### REQUIREMENTS:
From the records below, keep only the lines that contain the string "screenshot" and copy each of them in full. Treat the match as case-sensitive.

### STORED RECORDS:
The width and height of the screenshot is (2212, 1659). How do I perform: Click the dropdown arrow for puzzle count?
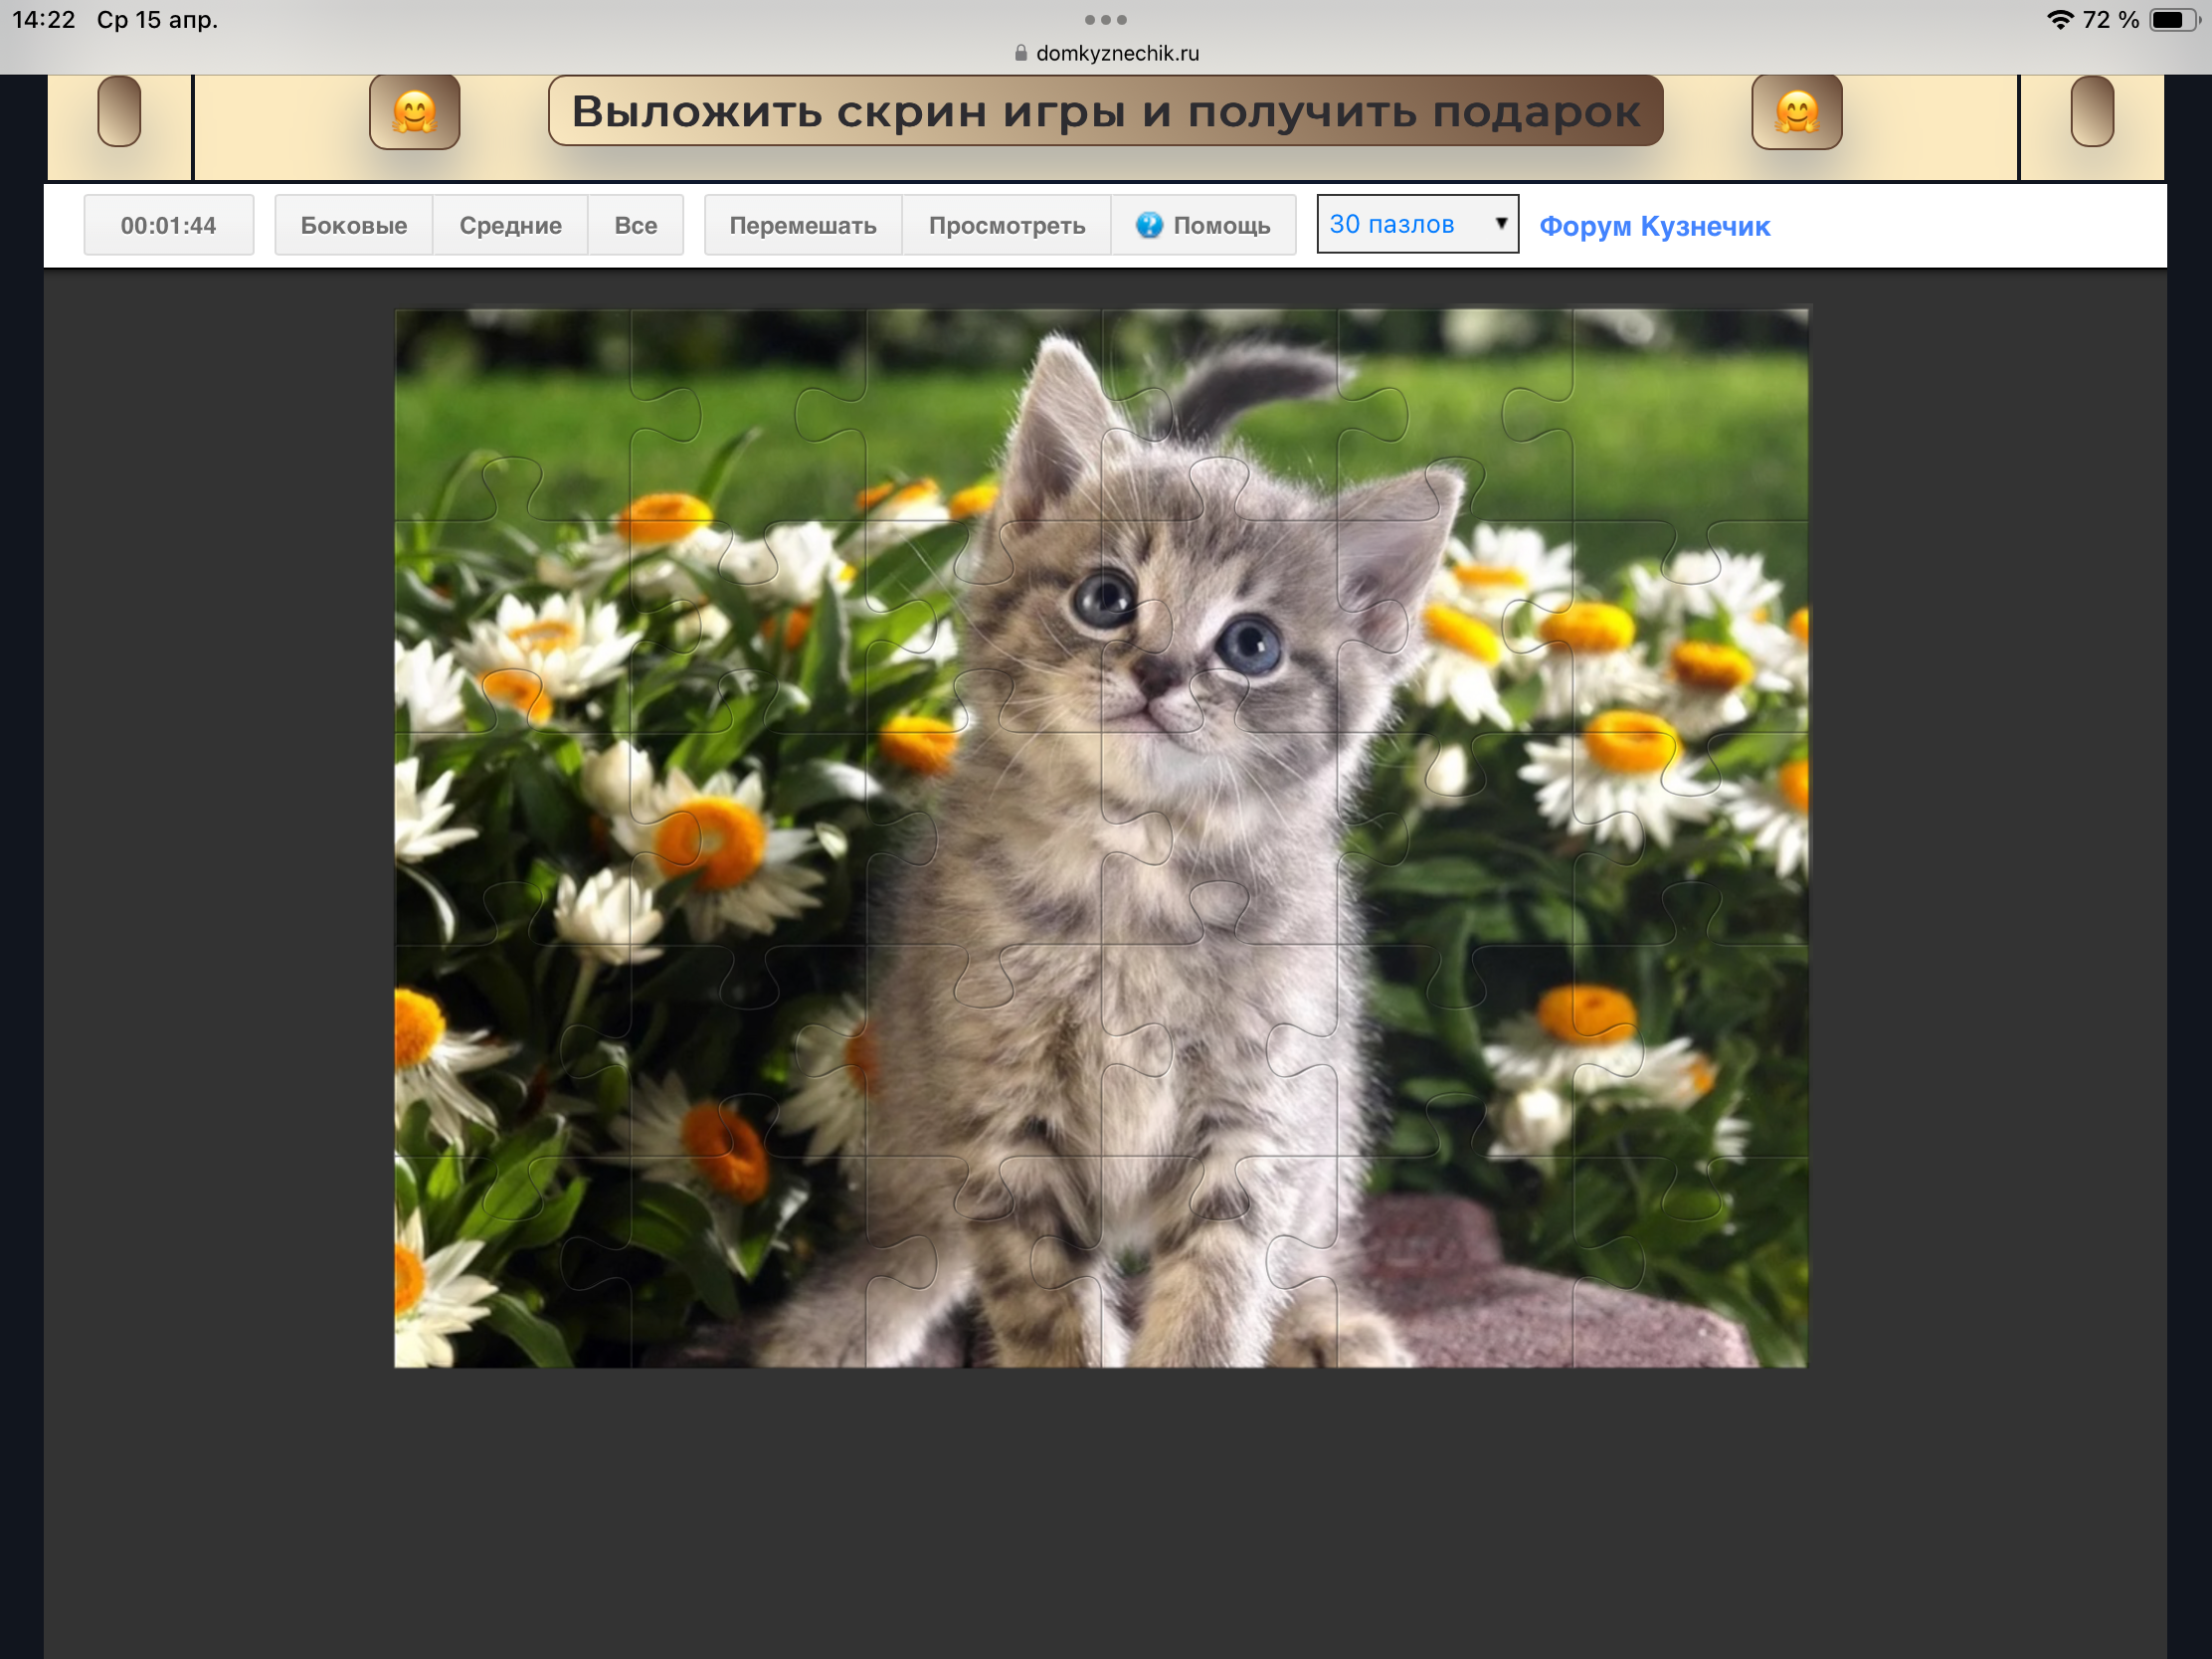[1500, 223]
---
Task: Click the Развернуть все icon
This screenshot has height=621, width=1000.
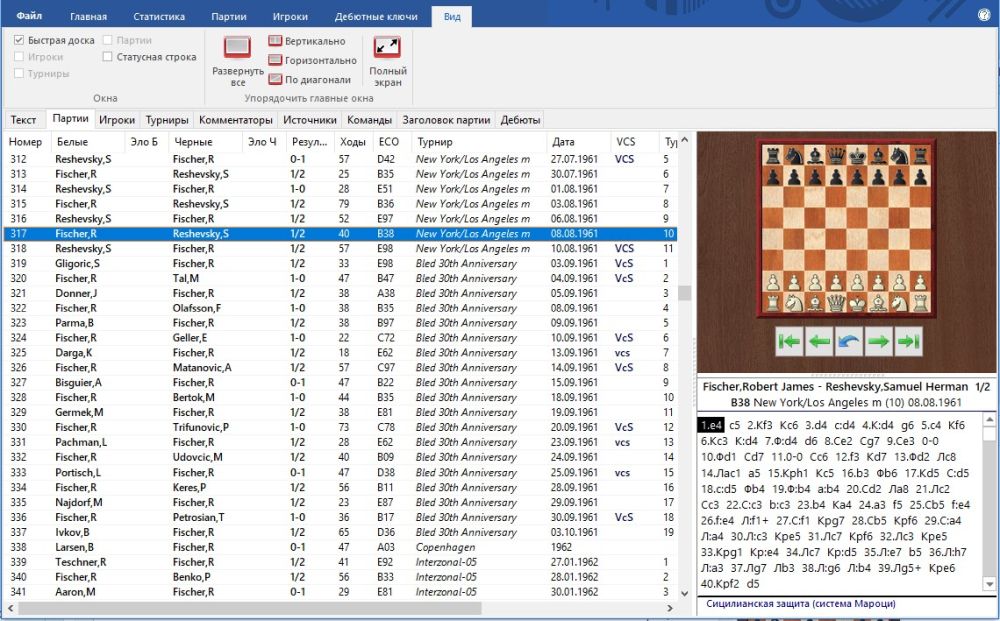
--
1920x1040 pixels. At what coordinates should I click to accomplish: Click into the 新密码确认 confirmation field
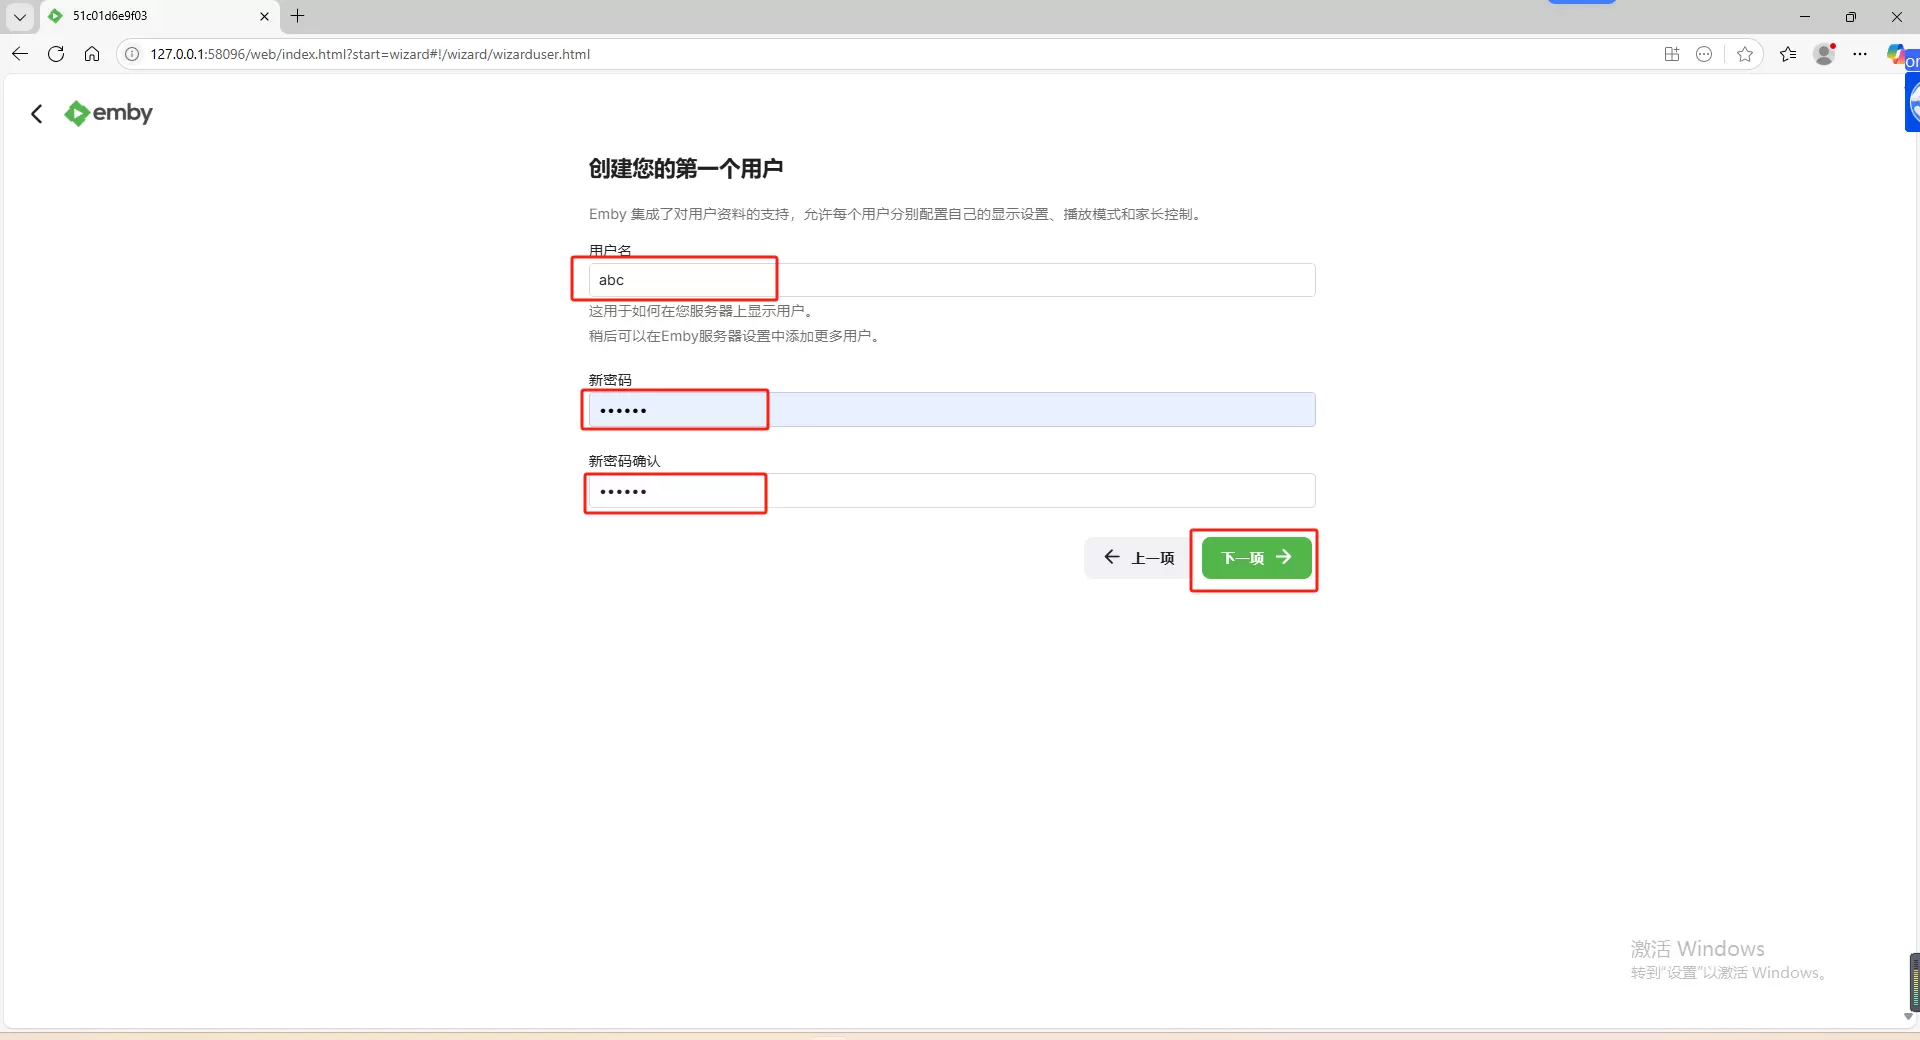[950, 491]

### FINISHED TASK:
The width and height of the screenshot is (2212, 1659). How do I perform: Click the dropdown arrow for puzzle count?
This screenshot has height=621, width=1000.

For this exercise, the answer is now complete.